» **Texte à lire**:
==================================================
Oui, comme le corrobore l'un de ces bailleurs sociaux, la témérité, la naïveté ou plus probablement l'erreur d'Hervé Legros est de croire que la France est l'Amérique de Donald Trump, qui glorifie sans limite les manifestations de réussite financière.
"Idiotie"
Et un spectre rôde. Celui de se "brûler les ailes". Car, comme le résume l'un des plus puissants bailleurs sociaux de Rhône-Alpes qui incrimine "l'honnêteté" d'un homme que "plus jamais" il ne fera travailler, plus dure sera la chute si un jour elle survient. Certes, si l'ancien numéro 2 de Norbert Dentressangle "dit vrai", "l'humilité (sic), la rigueur, la force de travail, la curiosité, l'écoute, l'envie d'apprendre" que son "poulain" a en commun avec les autodidactes, mais aussi le fait qu'il "joue sa fierté, son image et sa reconnaissance dans chaque immeuble bâti", le protègent de dérapages rédhibitoires. "Surtout si par ailleurs il réussit" le défi organisationnel et managérial lui aussi consubstantiel de sa caractéristique entrepreneuriale et clé dans l'accomplissement des nouveaux seuils de développement : "déléguer", mais aussi diriger - c'est-à-dire imposer son leadership tout en faisant place à leurs compétences - des collaborateurs aux pedigrees professionnels de plus en plus élevés.
==================================================
Enregistrements de données:
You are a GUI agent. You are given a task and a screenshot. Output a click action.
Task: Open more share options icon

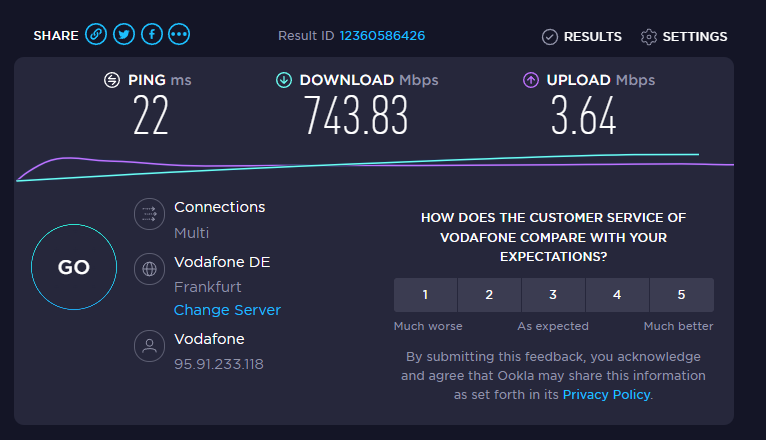[x=180, y=35]
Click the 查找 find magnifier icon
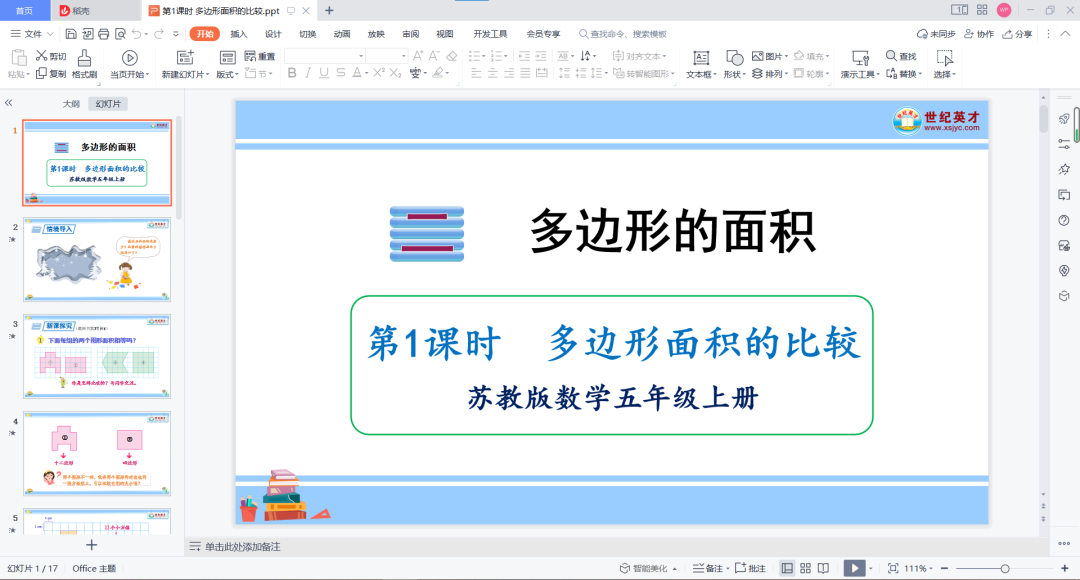 coord(891,56)
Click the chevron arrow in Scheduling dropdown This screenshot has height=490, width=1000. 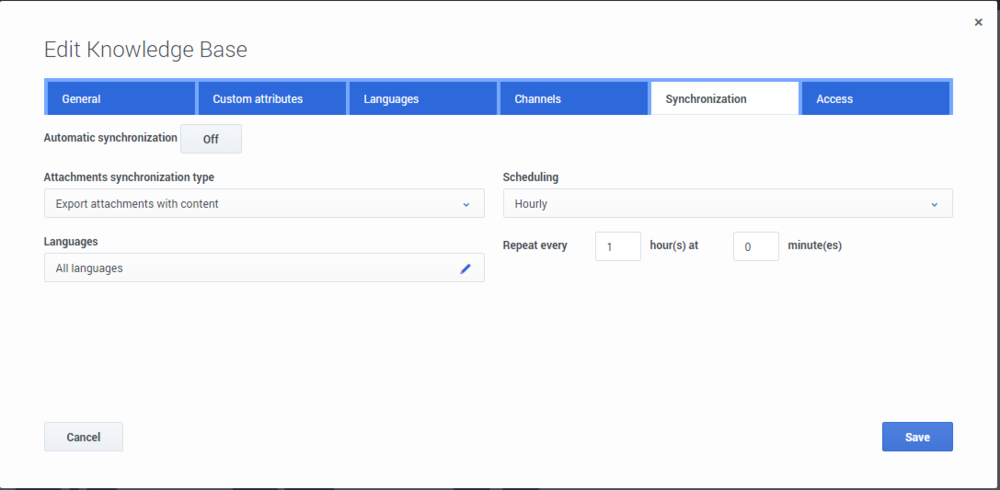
==================================================
» **Consigne A**:
Dans le texte sur Hervé Legros, quelle erreur l'un des bailleurs sociaux lui attribue-t-il ?
» **Consigne B**:
Poursuivez le texte sur Hervé Legros à la suite de sa dernière phrase.

» **Votre réponse A**:
Croire que la France est l'Amérique de Donald Trump, qui glorifie sans limite les manifestations de réussite financière.

» **Votre réponse B**:
Certes pour l'heure, et quand bien même il brandit un "joker" à l'évocation d'une diversification "personnelle, indépendante d'Alila" vers le logement libre, sa concentration dans l'activité "sociale" et dans un modèle selon même ses concurrents "tellement intelligent" demeure une garantie de cohérence. "Il sait qu'Air France ne saura jamais "faire" de l'Easyjet, et vice-versa", corrobore Jean-Claude Michel. Certes. Mais comme le rappelle la directrice des études d'un cabinet spécialisé dans l'immobilier, la performance du système repose sur l'efficacité, subtile, du trio que forment l'opérateur, le maire et le bailleur social. Un grain de sable, et c'est toute la machine qui tousse puis peut contaminer cet exigu microcosme.
"Une plaquette aussi luxueuse, un affichage personnel aussi grossier sur l'ensemble des photos, un tel cadeau accompagnant le fascicule - un chocolat à l'effigie de l'entreprise - me choquent : comment peut-on aguicher de manière aussi opulente lorsqu'on "œuvre" dans le domaine du logement social ?"
Cette réaction de l'édile d'une commune cossue de l'agglomération lyonnaise à la réception des vœux 2017 de Hervé Legros l'atteste, le comportement ostentatoire, provocateur et "agressif" d'Hervé Legros pourrait dépasser le simple stade de "l'idiotie" dont nombre d'observateurs l'affublent. Et notamment liguer compétiteurs, bailleurs sociaux, acteurs publics, élus et législateurs dans un "Tous contre Alila."